Reading passage
* * * * * * *

By Wynne VanBuskirk
It was Friday afternoon, and my husband, Guy, our daughter Eliza, and I had just taken off from Addison Airport in our little 4-seater plane. There is always a lot to tend to when traveling, and our moods were somewhat unsettled as we were running a little later than planned. We were headed to Iowa where Eliza would be enrolled in boarding school as an incoming freshman. If everything went according to plan, we would be touching down there in about 3 hours and 15 minutes.
Eliza, who tends toward airsickness, was already groggy from her Dramamine, while I was back and forth between excitement and appreciation for her getting this opportunity and reluctance to leave my first-born child in the hands of relative strangers. Guy, an accomplished pilot, was focused on the task of getting us up to our cruising altitude, while conversing first with Addison control tower, and then the Air Traffic Controller from Fort Worth Air Route Traffic Control Center.
It soon became apparent that what Guy was saying was not being understood by the controller, as she kept asking him to repeat himself. Finally, we heard the words,” Be advised that your radio is broken.”
I felt a little butterfly in my stomach, and thought about getting nervous, but before I had a chance, Guy said to me, “We need to change headsets.”
I ripped my headset off of my head and placed it on his as he exchanged his with me.
“Ok,” I thought, “that wasn’t so bad… I guess that was an easy problem to fix.” Then he reached over to my control wheel to press the mic button.
“Is that better?” he asked?
“Affirmative, you are coming in loud and clear now.” I breathed a sigh of relief.
the plane started vibrating intensely
At an altitude of 2000 feet, Guy was wrapping things up with the controller when the engine started making a strange sound and the plane started vibrating intensely. He reached again to the mic button on my control wheel and said “We’re headed back to Addison.”
At this point, I knew that something was wrong. As a musician, my ears are finely tuned to the sound of that engine. I had never heard it sound so rough. Guy, being a pilot (which pretty much requires having nerves of steel) never let on that there was anything to be concerned about, but I knew.

* * * * * * *

Material
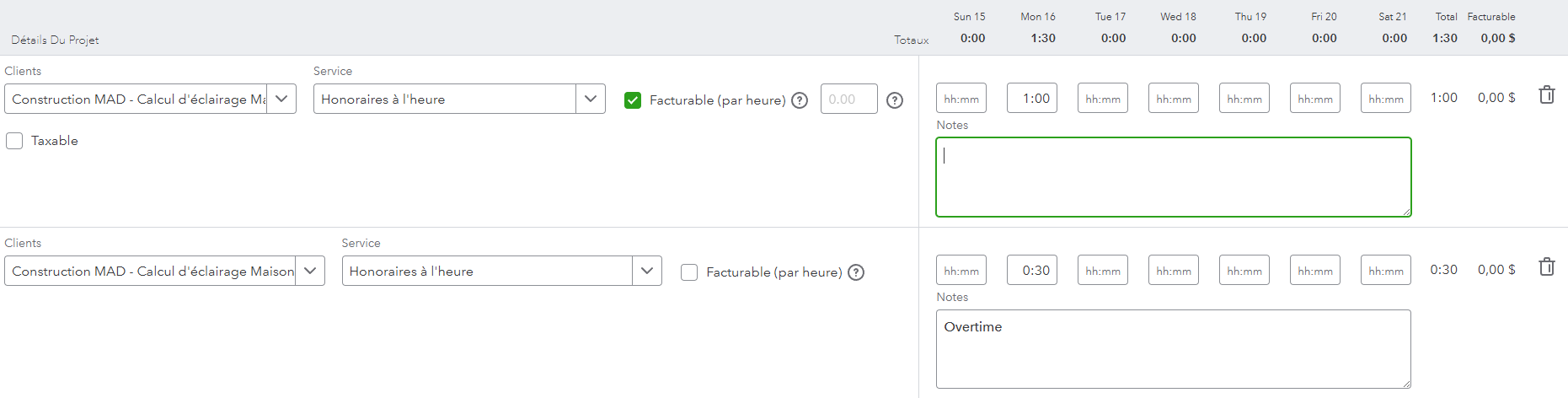Open second row Clients dropdown arrow
The width and height of the screenshot is (1568, 398).
point(310,271)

* * * * * * *

Given problem 1
Write out the story of the flight to Iowa from "I felt a little" up to and including "the mic button.", substituting "earphones" for "headsets".
Given problem 2
In the story of the flight to Iowa, at what altitude did the engine start making a strange sound?

Written answer 1
I felt a little butterfly in my stomach, and thought about getting nervous, but before I had a chance, Guy said to me, “We need to change earphones.”
I ripped my headset off of my head and placed it on his as he exchanged his with me.
“Ok,” I thought, “that wasn’t so bad… I guess that was an easy problem to fix.” Then he reached over to my control wheel to press the mic button.

Written answer 2
2000 feet